**Objective**.
Copy the following items verbatim, keeping every line as it appears.

• • • •

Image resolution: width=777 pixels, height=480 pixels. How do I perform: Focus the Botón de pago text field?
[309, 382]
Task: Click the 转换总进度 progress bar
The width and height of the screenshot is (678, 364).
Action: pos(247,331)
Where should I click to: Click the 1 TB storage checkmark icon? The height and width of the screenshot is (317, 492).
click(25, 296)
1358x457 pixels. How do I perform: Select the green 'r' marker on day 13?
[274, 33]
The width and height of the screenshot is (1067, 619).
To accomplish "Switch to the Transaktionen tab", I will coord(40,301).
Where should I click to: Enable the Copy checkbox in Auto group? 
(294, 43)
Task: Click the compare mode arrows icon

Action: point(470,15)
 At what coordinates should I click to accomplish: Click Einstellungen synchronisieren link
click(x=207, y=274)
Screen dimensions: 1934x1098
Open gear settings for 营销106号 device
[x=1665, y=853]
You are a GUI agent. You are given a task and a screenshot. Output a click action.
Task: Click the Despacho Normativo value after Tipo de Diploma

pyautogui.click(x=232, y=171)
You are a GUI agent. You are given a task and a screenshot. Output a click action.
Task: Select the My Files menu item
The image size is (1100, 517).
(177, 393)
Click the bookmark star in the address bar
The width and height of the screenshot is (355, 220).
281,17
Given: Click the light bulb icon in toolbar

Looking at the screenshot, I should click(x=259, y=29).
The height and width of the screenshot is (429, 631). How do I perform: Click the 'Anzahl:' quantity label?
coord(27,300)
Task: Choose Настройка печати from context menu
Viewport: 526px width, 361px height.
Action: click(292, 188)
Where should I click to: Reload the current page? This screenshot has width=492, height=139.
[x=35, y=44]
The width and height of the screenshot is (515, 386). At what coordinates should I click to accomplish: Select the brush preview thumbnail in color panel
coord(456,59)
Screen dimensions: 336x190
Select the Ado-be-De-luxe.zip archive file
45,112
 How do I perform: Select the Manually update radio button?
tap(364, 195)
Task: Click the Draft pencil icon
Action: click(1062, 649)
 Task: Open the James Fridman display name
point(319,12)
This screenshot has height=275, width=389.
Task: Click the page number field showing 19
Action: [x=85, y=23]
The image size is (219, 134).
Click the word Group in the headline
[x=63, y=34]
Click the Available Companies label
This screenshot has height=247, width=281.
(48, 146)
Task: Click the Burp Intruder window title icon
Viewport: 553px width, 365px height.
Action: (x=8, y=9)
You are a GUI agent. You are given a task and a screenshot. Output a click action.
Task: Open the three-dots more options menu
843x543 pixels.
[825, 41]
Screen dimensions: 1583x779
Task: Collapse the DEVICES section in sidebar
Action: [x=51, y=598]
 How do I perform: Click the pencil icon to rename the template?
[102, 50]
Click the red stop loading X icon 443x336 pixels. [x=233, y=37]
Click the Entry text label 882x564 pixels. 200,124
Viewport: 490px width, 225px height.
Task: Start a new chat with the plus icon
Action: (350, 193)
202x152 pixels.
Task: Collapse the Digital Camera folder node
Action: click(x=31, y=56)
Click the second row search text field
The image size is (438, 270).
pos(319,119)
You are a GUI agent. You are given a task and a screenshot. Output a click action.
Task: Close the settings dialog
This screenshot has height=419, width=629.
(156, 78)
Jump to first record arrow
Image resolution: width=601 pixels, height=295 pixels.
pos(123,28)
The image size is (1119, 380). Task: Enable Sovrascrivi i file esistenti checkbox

• • • •

**Solution to this problem**.
Image resolution: width=777 pixels, height=480 pixels. How do I perform: Focus the Botón de pago text field?
[309, 382]
Task: Click the 转换总进度 progress bar
The width and height of the screenshot is (678, 364).
Action: pos(247,331)
Where should I click to: Click the 1 TB storage checkmark icon? The height and width of the screenshot is (317, 492).
click(25, 296)
1358x457 pixels. How do I perform: Select the green 'r' marker on day 13?
[274, 33]
The width and height of the screenshot is (1067, 619).
To accomplish "Switch to the Transaktionen tab", I will coord(40,301).
Where should I click to: Enable the Copy checkbox in Auto group? 
(294, 43)
Task: Click the compare mode arrows icon

Action: point(470,15)
 At what coordinates should I click to accomplish: Click Einstellungen synchronisieren link
click(x=207, y=274)
Screen dimensions: 1934x1098
Open gear settings for 营销106号 device
[x=1665, y=853]
You are a GUI agent. You are given a task and a screenshot. Output a click action.
Task: Click the Despacho Normativo value after Tipo de Diploma

pyautogui.click(x=232, y=171)
You are a GUI agent. You are given a task and a screenshot. Output a click action.
Task: Select the My Files menu item
The image size is (1100, 517).
(177, 393)
Click the bookmark star in the address bar
The width and height of the screenshot is (355, 220).
281,17
Given: Click the light bulb icon in toolbar

Looking at the screenshot, I should click(x=259, y=29).
The height and width of the screenshot is (429, 631). How do I perform: Click the 'Anzahl:' quantity label?
coord(27,300)
Task: Choose Настройка печати from context menu
Viewport: 526px width, 361px height.
Action: click(292, 188)
Where should I click to: Reload the current page? This screenshot has width=492, height=139.
[x=35, y=44]
The width and height of the screenshot is (515, 386). At what coordinates should I click to accomplish: Select the brush preview thumbnail in color panel
coord(456,59)
Screen dimensions: 336x190
Select the Ado-be-De-luxe.zip archive file
45,112
 How do I perform: Select the Manually update radio button?
tap(364, 195)
Task: Click the Draft pencil icon
Action: click(1062, 649)
 Task: Open the James Fridman display name
point(319,12)
This screenshot has height=275, width=389.
Task: Click the page number field showing 19
Action: [x=85, y=23]
The image size is (219, 134).
Click the word Group in the headline
[x=63, y=34]
Click the Available Companies label
This screenshot has height=247, width=281.
(48, 146)
Task: Click the Burp Intruder window title icon
Viewport: 553px width, 365px height.
Action: (x=8, y=9)
You are a GUI agent. You are given a task and a screenshot. Output a click action.
Task: Open the three-dots more options menu
843x543 pixels.
[825, 41]
Screen dimensions: 1583x779
Task: Collapse the DEVICES section in sidebar
Action: [x=51, y=598]
 How do I perform: Click the pencil icon to rename the template?
[102, 50]
Click the red stop loading X icon 443x336 pixels. [x=233, y=37]
Click the Entry text label 882x564 pixels. 200,124
Viewport: 490px width, 225px height.
Task: Start a new chat with the plus icon
Action: (350, 193)
202x152 pixels.
Task: Collapse the Digital Camera folder node
Action: click(x=31, y=56)
Click the second row search text field
The image size is (438, 270).
pos(319,119)
You are a GUI agent. You are given a task and a screenshot. Output a click action.
Task: Close the settings dialog
This screenshot has height=419, width=629.
(156, 78)
Jump to first record arrow
Image resolution: width=601 pixels, height=295 pixels.
pos(123,28)
The image size is (1119, 380). Task: Enable Sovrascrivi i file esistenti checkbox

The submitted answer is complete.